GIVEN TASK: Lay out the records from the line containing "Collapse Roboto styles" through the end of the records as a two-column CSV with the header instruction,location. Give one row per record, with its text and its answer each in a single quoted field and line breaks replaced by spaces.

DATASET:
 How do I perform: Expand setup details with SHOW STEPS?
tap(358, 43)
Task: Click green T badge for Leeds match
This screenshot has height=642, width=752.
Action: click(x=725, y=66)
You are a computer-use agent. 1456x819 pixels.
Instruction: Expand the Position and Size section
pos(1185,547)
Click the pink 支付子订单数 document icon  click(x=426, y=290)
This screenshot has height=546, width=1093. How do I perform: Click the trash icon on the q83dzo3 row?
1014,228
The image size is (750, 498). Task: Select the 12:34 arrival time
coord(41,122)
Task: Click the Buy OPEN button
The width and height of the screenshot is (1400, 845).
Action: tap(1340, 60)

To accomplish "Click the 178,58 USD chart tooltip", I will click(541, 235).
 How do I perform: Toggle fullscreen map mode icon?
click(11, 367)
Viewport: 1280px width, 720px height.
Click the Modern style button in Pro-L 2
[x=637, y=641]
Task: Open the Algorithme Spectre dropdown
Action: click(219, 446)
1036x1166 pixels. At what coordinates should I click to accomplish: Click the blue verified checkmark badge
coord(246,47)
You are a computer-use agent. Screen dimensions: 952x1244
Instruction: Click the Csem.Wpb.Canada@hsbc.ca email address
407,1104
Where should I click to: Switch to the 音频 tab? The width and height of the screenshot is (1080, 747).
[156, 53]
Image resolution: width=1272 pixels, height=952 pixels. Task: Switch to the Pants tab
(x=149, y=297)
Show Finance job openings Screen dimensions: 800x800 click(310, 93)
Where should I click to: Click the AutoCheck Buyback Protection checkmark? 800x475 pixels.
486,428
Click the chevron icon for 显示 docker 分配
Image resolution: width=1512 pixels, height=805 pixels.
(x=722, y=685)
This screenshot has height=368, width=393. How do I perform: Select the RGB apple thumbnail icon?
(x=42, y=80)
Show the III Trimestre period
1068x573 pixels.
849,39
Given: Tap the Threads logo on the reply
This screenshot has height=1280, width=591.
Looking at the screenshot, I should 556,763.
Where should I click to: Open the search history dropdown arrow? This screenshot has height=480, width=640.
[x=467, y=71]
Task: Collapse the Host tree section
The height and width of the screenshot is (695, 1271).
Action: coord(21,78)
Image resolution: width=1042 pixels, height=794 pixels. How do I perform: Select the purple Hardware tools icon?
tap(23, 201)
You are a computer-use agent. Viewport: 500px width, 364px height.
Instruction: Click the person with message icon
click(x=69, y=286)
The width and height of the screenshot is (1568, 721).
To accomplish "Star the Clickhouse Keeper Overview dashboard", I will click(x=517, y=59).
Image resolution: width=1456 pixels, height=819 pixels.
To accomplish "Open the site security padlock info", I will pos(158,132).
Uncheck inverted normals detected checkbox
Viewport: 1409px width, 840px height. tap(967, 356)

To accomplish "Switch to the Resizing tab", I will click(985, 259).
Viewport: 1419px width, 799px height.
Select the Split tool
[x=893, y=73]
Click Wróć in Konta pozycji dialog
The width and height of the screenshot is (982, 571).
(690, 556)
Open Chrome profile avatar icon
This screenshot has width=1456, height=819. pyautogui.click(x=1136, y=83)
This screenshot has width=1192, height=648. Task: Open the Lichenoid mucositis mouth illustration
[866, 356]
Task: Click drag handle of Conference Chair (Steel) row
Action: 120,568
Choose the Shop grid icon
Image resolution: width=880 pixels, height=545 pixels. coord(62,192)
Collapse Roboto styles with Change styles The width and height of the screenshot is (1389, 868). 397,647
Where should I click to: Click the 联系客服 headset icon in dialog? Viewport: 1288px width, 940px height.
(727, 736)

ANSWER TO THE EXERCISE:
instruction,location
"Collapse Roboto styles with Change styles The width and height of the screenshot is (1389, 868).","397,647"
"Where should I click to: Click the 联系客服 headset icon in dialog? Viewport: 1288px width, 940px height.","(727, 736)"